米下院が民主党メモ公表 トランプ大統領は「法的に破綻」と批判

ロシアゲート疑惑
米民主党が公表したメモ=24日、ワシントン(ロイター)

 【ワシントン=加納宏幸】ロシアの米大統領選干渉疑惑を調査している米下院情報特別委員会は24日、連邦捜査局(FBI)の捜査が適切になされたとする野党・民主党の「メモ」について、機密扱いの一部を黒塗りにした上で公表した。
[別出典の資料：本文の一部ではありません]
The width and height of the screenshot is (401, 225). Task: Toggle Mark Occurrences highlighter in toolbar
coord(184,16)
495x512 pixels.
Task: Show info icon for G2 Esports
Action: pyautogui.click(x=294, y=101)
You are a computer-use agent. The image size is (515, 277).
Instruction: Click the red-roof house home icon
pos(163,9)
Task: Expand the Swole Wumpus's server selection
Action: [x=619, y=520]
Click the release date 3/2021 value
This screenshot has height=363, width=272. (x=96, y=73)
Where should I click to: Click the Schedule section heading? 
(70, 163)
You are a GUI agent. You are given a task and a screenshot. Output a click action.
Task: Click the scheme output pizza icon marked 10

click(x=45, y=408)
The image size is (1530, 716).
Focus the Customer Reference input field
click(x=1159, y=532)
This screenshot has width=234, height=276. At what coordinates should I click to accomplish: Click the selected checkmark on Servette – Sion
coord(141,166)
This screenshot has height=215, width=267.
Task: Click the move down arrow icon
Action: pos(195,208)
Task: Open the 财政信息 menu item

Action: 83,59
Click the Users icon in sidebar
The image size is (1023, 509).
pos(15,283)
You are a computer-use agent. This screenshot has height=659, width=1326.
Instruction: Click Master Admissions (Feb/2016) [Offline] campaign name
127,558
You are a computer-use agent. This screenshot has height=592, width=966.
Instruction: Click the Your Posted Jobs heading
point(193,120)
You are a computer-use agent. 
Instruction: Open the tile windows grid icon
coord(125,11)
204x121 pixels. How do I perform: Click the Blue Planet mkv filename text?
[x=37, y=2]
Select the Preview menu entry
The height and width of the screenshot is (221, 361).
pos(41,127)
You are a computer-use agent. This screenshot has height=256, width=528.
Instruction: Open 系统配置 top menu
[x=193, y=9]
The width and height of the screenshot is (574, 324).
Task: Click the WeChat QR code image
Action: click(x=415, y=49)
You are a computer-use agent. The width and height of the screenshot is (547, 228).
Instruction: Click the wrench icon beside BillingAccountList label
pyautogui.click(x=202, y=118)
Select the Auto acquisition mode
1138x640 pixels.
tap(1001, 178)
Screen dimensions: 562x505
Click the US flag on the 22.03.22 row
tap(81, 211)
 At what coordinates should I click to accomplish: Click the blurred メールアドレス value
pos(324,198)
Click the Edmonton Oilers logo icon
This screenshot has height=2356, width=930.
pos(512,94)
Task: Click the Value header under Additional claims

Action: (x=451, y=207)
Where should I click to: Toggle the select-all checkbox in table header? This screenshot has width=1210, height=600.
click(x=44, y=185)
共和党側はFBIが民主党に政治的に偏向する形で捜査を始めたとするメモをすでに発表しており、それに反論する内容だ。

 民主党が作成したメモの公表は同委員会の全会一致で決まったが、トランプ大統領は9日、安全保障上の「重大な懸念」のある機密情報が含まれているとして公表を一時拒否した。

 共和党メモは、トランプ陣営幹部だったカーター・ページ氏の通信傍受を実施するための令状をFBIが2016年10月に取得した際、裁判所に示された情報の提供者が民主党全国委員会や同党のクリントン元国務長官から多額の資金を受け取った事実を隠していたとし、正当性や適法性に懸念があると指摘した。

 これに対し、民主党メモはFBIが裁判所に示した情報を同年9月中旬に入手する前から捜査に着手していたとし、令状請求に当たり、FBIが民主党と関係のある人物からの情報を「悪用」することはなかったと強調し、捜査手続きは適正になされたとした。

 トランプ氏は民主党メモの公表を受け、ツイッターで「民主党メモは政治的、法的に破綻している」と批判した。ホワイトハウスは声明で、透明性確保の観点からトランプ氏が民主党メモの公表を承認したが、同メモは「政治的に作られた文書」であり、特定の候補と関係する人物の情報を基に令状を請求したことの問題に答えていないと指摘した。また、トランプ陣営とロシアの間に大統領選干渉に関する「共謀」はなかったと重ねて主張した。